When they thought things couldn't be much better, disaster struck in mid-1979. The three young guys (tenor Roy Tremble, baritone and bass player George Amon Webster, and pianist Lorne Matthews formed their own group after being convinced by a promoter that they were being held back by the "old men." To make matters worse, Glen heard a rumor about it before being told by the three guys, and found it to be true when he checked. It was tough, but many promoters told Glen and George to get a pianist and come anyhow. Soon they got Kirk Talley (from the Hoppers) to sing tenor and Steve Lee to sing baritone and play piano, doing double duty as baritones such as Danny Koker and George Amon Webster had done for them in the past.

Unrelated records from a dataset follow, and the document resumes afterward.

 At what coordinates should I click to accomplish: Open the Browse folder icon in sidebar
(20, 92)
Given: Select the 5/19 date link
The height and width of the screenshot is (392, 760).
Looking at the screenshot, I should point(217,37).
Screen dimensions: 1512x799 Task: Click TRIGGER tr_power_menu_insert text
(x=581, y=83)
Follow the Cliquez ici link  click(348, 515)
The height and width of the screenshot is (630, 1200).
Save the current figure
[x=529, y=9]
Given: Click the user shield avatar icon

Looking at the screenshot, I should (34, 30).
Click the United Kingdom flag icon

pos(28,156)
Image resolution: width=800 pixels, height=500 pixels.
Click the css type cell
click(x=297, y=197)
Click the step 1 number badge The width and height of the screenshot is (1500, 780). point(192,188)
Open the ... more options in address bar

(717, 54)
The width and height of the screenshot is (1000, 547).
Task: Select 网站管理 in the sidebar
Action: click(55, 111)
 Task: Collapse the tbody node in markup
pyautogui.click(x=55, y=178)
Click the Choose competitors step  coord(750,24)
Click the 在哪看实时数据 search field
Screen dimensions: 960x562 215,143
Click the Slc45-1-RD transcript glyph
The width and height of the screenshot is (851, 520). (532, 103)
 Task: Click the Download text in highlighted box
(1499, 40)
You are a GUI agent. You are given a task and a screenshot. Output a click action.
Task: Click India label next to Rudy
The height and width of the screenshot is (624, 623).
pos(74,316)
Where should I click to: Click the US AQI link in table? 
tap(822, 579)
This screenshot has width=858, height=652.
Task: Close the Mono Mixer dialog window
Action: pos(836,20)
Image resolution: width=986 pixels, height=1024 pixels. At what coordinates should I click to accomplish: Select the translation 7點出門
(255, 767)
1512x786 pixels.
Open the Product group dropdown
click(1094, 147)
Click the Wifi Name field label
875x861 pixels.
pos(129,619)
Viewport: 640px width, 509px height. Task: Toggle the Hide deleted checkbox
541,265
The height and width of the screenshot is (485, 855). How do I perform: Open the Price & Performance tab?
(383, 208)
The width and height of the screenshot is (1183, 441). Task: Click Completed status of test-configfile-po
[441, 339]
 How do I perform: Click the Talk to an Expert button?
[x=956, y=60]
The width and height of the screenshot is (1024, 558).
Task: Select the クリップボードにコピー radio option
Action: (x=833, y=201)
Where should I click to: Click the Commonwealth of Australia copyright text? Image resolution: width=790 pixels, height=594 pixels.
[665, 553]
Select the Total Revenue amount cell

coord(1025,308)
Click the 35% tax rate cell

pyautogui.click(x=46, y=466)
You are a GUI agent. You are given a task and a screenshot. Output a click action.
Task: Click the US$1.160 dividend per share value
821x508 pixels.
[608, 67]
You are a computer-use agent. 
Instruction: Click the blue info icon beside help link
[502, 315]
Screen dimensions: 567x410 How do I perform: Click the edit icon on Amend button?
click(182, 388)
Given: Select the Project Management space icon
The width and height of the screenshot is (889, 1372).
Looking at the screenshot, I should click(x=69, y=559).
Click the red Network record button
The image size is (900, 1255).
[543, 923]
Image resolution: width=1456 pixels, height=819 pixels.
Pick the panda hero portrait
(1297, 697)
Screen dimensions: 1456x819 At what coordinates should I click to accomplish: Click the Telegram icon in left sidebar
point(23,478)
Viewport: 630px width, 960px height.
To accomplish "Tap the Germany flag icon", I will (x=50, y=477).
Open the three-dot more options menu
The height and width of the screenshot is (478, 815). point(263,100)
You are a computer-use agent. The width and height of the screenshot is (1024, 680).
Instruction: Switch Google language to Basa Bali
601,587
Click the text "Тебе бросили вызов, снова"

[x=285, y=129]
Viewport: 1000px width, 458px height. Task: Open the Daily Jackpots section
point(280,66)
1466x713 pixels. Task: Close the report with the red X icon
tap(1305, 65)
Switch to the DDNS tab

Steve and Kirk heard a great piano player playing for a local group who was opening for the Cathedrals. They urged George and Glen to get off of the bus and come listen to him and hire him. After much pleading, they came. They too were blown away by the talents of Roger Bennett and did indeed hire him. This was fortunate for them because not too much later, Steve Lee decided life on the road was not for him, and quit the group. Former tenor, Roger Horne, sang baritone with them until they found a new baritone. They hired Mark Trammell, bass guitarist and sometime vocalist from the Kingsmen to sing and eventually play bass guitar for them. This combination lasted for a while and became a very successful group with songs like "Step Into The Water", "Moving Up To Gloryland", "I Know A Man Who Can" etc. They eventually left Canaan (Word) and went to Riversong (Benson). They then first recorded Glen's signature song, "We Shall See Jesus."